Monday, June 01, 2015

Spirit or Flesh: How About Both?

Christianity, perhaps from its roots in the Hellenistic dualism of Plato and others, has often claimed the life of the spirit over the life of the flesh. The result of such a division has sometimes been the absolute denigration of anything that is historical, practical or reasonable. As a result, things that are spiritual must be other-worldly, ahistorical, beyond the bounds of human existence. Nothing good, holy or acceptable to God can come of corporeal existence. So we place Heaven/Hell outside of human history. We place God in a heavenly realm, where spirit dwells.

The problem with this picture is, of course, that, in Pentecost, Spirit dwells in humanity. It is not separated from human existence or corporeal nature. Spirit is experienced within human history, as a product of words and acts that reflect the virtues that are taught in the archetype of Christ's Crucifixion and Resurrection, as well as reflected as "heavenly virtues" in Hellenistic culture.

If the Spirit is granted us in Pentecost, then it is necessarily part and parcel of the human historical experience. It is a mistake to place the realm of the Spirit beyond human history or outside of corporeal existence. Instead, we must work at establishing human history and corporeal existence as an experience of the Spirit.

In Hellenism, this practice establishes the reason for which humans exist. The realm of the Spirit, in the Heavens, mingles with the realm of the flesh in everything that lives. God breathes God's Spirit into otherwise unanimated matter. The Spirit is the very life that lives and moves and has its being. That Spirit belongs to the Divine and is not considered to be the possession or property of the flesh in which it dwells. All life is an admixture of spirit and flesh, of energy and matter. In modern physics, one might say that all life is derived from the motion of some form of wave, particle or string that brings and comprises life itself.

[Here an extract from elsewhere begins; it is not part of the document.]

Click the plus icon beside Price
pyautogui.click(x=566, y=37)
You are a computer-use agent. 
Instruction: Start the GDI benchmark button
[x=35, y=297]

It may or may not be corporeal in nature, but its effects and presence is both measurable and noticeable. While life exists, then, it is of both Divine and corporeal nature. The task of those who are aware of their natural and essential identity is to bring the spiritual virtues to bear within corporeal and historical nature.

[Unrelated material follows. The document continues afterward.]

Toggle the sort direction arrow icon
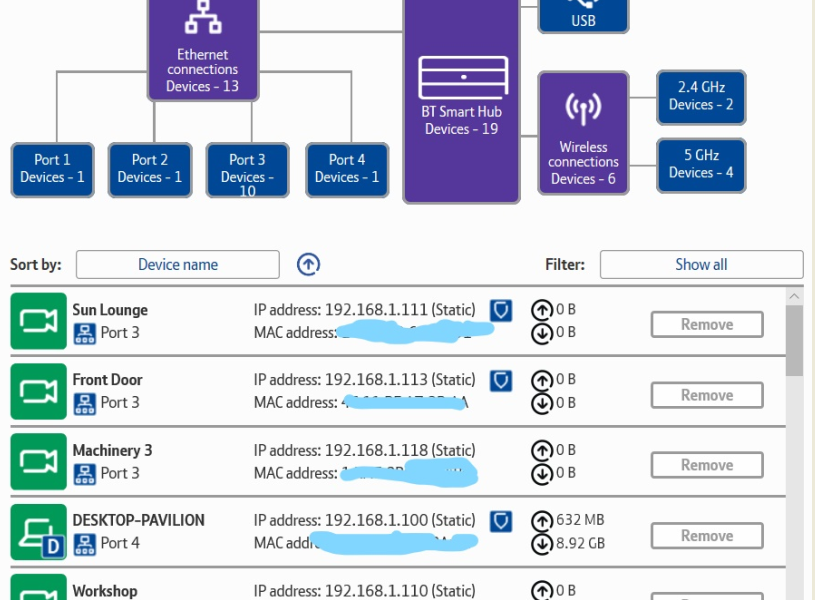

There is no division here between Spirit and flesh. In fact, Spirit is granted everything that lives in order to construct all corporeal life as an experience of the Spirit. These are the "heavenly virtues" that humans experience as "good" or of Divine origin. It turns out that the same dynamic exists in the archetype that is established in Christ's Crucifixion/Resurrection. Sacrifice for the sake of others is the highest heavenly virtue, core to the world's religions and common to every decent human practice.

When we remove the Spirit from human potentiality, we render God's realm as external to human existence. This is contrary to the theology of Pentecost, where humanity is empowered to establish God's realm on Earth. Human beings, so empowered and enabled, can establish God's will. It is time that we marry the two - Spirit and flesh - instead of divide them. Human existence is not an either/or proposition but a both/and. Pentecost says that we are able, if willing, to live according to God's will on Earth. Maybe something like "Spirit in Flesh" or "Flesh by Spirit" better articulate the Pentecost season than "Spirit or Flesh."